I think it is evident that I am not placing an inordinate amount of tension on my face, however, I AM LIFTING UPWARD, which I rightly expected Dr. X to do in my operation.

The post op pictures are also stills taken from a video, and show the cervicomental angle as MORE OBTUSE, not improved. Dr. Eppley actually SHORTENED the platysma and pulled the SMAS in a vector lateral and caudal (down).   The  sagging skin in my pre-op photos, but was actually laxity of both skin AND SMAS, which was “blown out” by the excessive swelling after the rhinoplasty, in which edema tracked along the path of least resistance, i.e., the insufficiently healed facelift dissection planes.

Aside from the obviously “thicker” neck and the pulling down and back of my jaw from the inappropriate vector of tension in Dr. Eppley’s face “lift” (?), nearly 2 years after this surgery, his extreme over-excision of tissue did not leave enough to me to lift my chin, close my jaw or extend my neck.

If, as  his e-mail response regarding this video indicates, he did, indeed, understand the necessity for lifting the skin and SMAS in APPROPRIATE vectors of tension, why did he do something so predictably injurious and INAPPROPRIATE as this?

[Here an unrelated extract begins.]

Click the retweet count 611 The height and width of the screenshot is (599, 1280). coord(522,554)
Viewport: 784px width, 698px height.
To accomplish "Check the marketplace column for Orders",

His operative report states that I never had a previous platysma plication, yet he went in through the OLD INCISION from Dr. Driscoll’s platysma plication and had a copy of this op report. This is only one error in a long list of Dr. Eppley’s thoughtless act which resulted in changing an aesthetic problem with good chance for correction, to an irreversible surgical disaster that has left me suffering excruciating pain every day since the day her operated on me, inability to have any kind of normal facial animation whatsoever, turning an already strange visage into  physically painful and grotesque contortions with the slightest facial expression. Hearing loss,  tinnitus,.. The operation by Dr. Eppley makes what happened at MGH seem like a picnic in comparison.